DistractFlow: Improving Optical Flow Estimation via Realistic Distractions and Pseudo-Labeling

We propose a novel data augmentation approach, DistractFlow, for training optical flow estimation models by introducing realistic distractions to the input frames. Based on a mixing ratio, we combine one of the frames in the pair with a distractor image depicting a similar domain, which allows for inducing visual perturbations congruent with natural objects and scenes. We refer to such pairs as distracted pairs. Our intuition is that using semantically meaningful distractors enables the model to learn related variations and attain robustness against challenging deviations, compared to conventional augmentation schemes focusing only on low-level aspects and modifications. More specifically, in addition to the supervised loss computed between the estimated flow for the original pair and its ground-truth flow, we include a second supervised loss defined between the distracted pair's flow and the original pair's ground-truth flow, weighted with the same mixing ratio. Furthermore, when unlabeled data is available, we extend our augmentation approach to self-supervised settings through pseudo-labeling and cross-consistency regularization. Given an original pair and its distracted version, we enforce the estimated flow on the distracted pair to agree with the flow of the original pair. Our approach allows increasing the number of available training pairs significantly without requiring additional annotations. It is agnostic to the model architecture and can be applied to training any optical flow estimation models. Our extensive evaluations on multiple benchmarks, including Sintel, KITTI, and SlowFlow, show that DistractFlow improves existing models consistently, outperforming the latest state of the art.

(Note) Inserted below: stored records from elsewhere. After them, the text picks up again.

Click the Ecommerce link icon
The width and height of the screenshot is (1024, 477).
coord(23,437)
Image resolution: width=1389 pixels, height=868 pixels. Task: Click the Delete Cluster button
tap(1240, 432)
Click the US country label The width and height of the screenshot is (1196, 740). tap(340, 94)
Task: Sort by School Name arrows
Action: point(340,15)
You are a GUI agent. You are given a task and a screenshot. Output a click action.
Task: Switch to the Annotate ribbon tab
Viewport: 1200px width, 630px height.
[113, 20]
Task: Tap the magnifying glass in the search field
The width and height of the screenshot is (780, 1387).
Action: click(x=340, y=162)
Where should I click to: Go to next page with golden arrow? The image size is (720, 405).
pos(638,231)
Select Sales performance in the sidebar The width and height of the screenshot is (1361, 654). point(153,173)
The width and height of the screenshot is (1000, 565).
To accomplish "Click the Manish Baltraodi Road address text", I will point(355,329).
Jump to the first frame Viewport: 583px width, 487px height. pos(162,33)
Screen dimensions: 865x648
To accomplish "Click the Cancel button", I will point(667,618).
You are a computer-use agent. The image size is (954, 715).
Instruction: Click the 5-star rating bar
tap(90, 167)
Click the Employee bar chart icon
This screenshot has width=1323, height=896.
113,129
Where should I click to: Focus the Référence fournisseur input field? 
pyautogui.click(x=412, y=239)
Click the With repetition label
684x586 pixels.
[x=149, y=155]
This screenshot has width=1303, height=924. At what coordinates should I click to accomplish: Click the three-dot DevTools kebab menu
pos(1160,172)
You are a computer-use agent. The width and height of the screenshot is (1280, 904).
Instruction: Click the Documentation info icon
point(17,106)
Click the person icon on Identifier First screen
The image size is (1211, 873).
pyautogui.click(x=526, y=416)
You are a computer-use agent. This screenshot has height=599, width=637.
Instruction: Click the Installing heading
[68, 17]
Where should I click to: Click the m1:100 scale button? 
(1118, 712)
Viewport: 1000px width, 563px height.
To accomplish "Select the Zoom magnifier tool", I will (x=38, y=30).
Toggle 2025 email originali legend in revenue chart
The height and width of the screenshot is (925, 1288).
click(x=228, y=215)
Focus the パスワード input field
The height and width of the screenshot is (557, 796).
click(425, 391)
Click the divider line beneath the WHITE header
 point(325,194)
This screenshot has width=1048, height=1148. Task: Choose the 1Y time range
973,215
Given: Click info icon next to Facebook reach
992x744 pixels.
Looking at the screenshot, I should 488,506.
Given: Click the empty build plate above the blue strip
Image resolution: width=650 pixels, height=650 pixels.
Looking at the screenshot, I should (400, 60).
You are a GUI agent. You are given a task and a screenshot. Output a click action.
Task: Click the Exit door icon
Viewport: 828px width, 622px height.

翻译：我们提出了一种新颖的数据增强方法DistractFlow，通过向输入帧引入真实干扰来训练光流估计模型。基于混合比例，我们将帧对中的某一帧与描绘相似域特征的干扰图像进行融合，从而引入与自然物体和场景一致的视觉扰动，并将此类帧对称为干扰帧对。我们的直觉是，与仅关注底层特征和修改的传统增强方案相比，使用语义有意义的干扰能使模型学习相关变化并增强对异常偏差的鲁棒性。具体而言，除计算原始帧对估计流与其真实标注流之间的有监督损失外，我们还额外引入第二个有监督损失——即干扰帧对估计流与原始帧对真实标注流之间的损失，且两者采用相同的混合比例加权。此外，当存在无标注数据时，我们通过伪标签和交叉一致性正则化将增强方法扩展至自监督场景：强制原始帧对与其干扰版本在干扰帧对上的估计流保持一致。该方法无需额外标注即可显著增加可用训练帧对数量，且与模型架构无关，可应用于训练任意光流估计模型。在Sintel、KITTI及SlowFlow等多个基准上的广泛评估表明，DistractFlow能够持续提升现有模型性能，并超越当前最先进方法。